Après le drame, nous ne connoissons pas de genre plus détestable que la comédie héroïque ; cette vérité, démontrée par mille et une chûtes, n'a point du tout effrayé M, Riouf, qui a conspiré d'une manière bien glaciale contre le public, dans une pièce de sa composition, intitulée : Théodose le Jeune, et donnée pour la première fois, lundi dernier, sur le théâtre du Marais. Un physicien qui avoit apporté avec lui un petit thermomètre de Réaumur, nous a assuré en sortant, que de mémoire d'homme, et dans les hivers les plus rigoureux, le froid n'étoit jamais monté à un si haut degré qu'à cette représentation. Effectivement depuis Don Sanche d'Arragon jusqu'à Isabelle de Salisbury, de M. d'Eglantines, nous n'avons pas encore vu de pièce d'une température plus froide ; nous allons cependant tâcher de pénétrer à travers les frimats poétiques de l'écrivain, pour en extraire une façon d'intrigue qui donnoit à sa pièce un ton si rafraîchi,

Un sans-culotte, à l'ombre du nom de Narsès, devient. ministre de l'empereur Théodose ; à force d'intrigues, il échappe à la corde, et finit par épouser une demoiselle Pulchérie, soeur du despotisme de Bizance, Un empereur, passablement fainéant, tombe amoureux d'une jeune Grecque qui se trouve sœur de Narsès ; la jeune personne, qui a été élevée dans les principes de madame de Sillery, débite à son auguste amant une superbe morale ; elle commente tranquillement Sénèque, donne un supplément au traité de l'amitié de Ciceron, et finit par citer Homère, pour lui prouver qu'elle ne peut pas l'aimer. Cependant la pièce finit, au grand contentement de tout le monde, par le mariage.
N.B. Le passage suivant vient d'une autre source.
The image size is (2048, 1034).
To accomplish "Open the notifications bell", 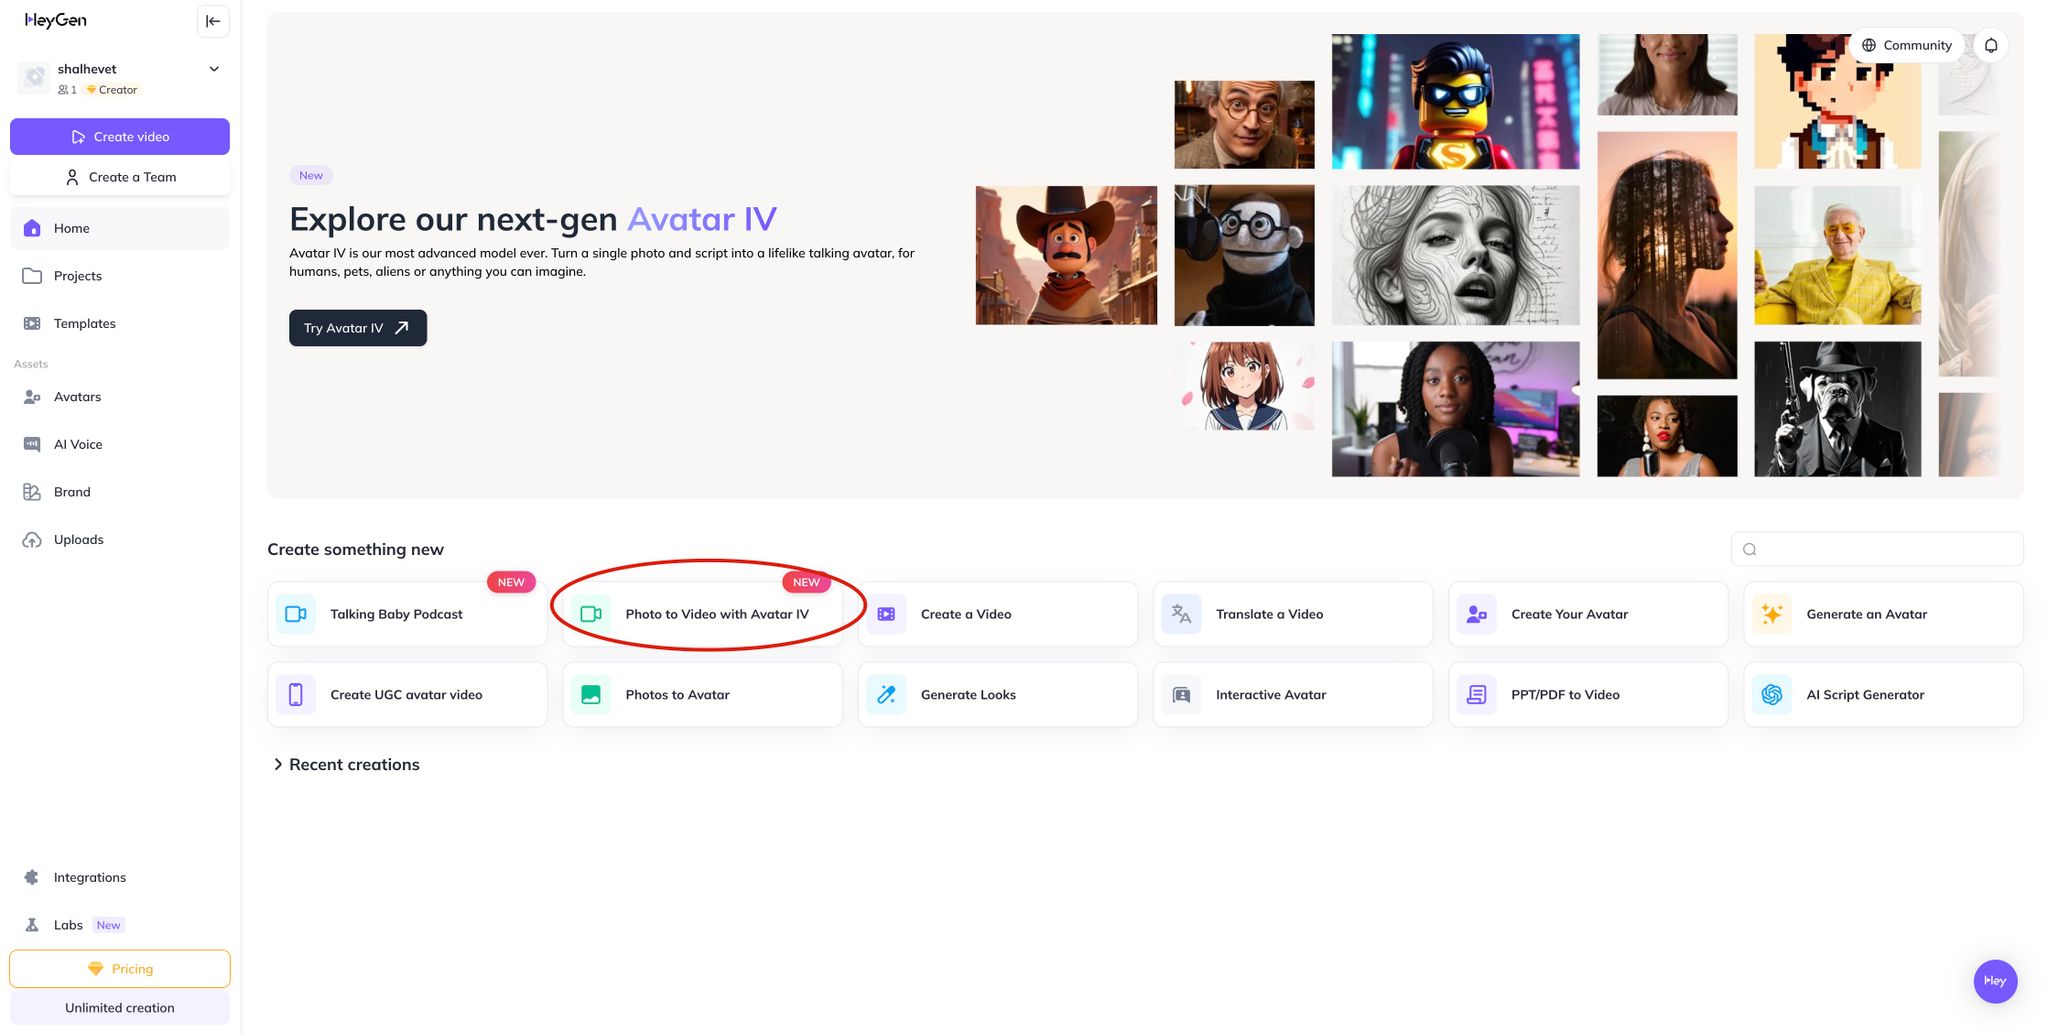I will point(1991,45).
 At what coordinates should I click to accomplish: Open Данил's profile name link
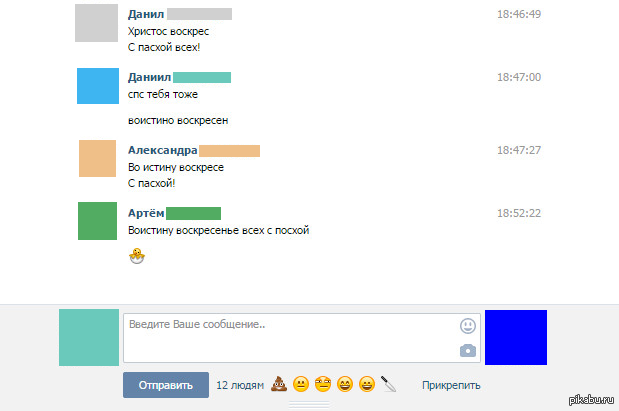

Nous ne parlerons pas des bénignes allusions qu'on a faites, lorsque l'empereur signe, de confiance, ce qu'on lui présente ; des Jacobins ont prétendu que ceci avoit trait à l'acceptation de la constitution ; nous ne parlerons pas, non plus, des sollécismes et barbarismes dont cette pièce est remplie ; nous pardonnons volontiers à l'auteur de ne pas connoître sa langue, mais non pas la dose copieuse d'ennui qu'il nous a forcé de dévorer. M. Baptiste, qui a beaucoup de talent, n'étoit pas merveilleux dans le rôle de Narsės ; nous avons été un peu plus content de sa femme, On accusoit hautement au foyer, M. Parisot, l'auteur de la feuille du jour, d'avoir trempé dans cette pièce, Nous présumons que c'est une calomnie.

César : la pièce est donnée comme d'auteur inconnu, et la base ne connaît qu'une représentation, la première.Le Journal de la cour et de la ville l’attribue à Honoré Riouffe, attribution que suit André Tissier dans les Spectacles à Paris pendant la Révolution, tome 1, p. 264.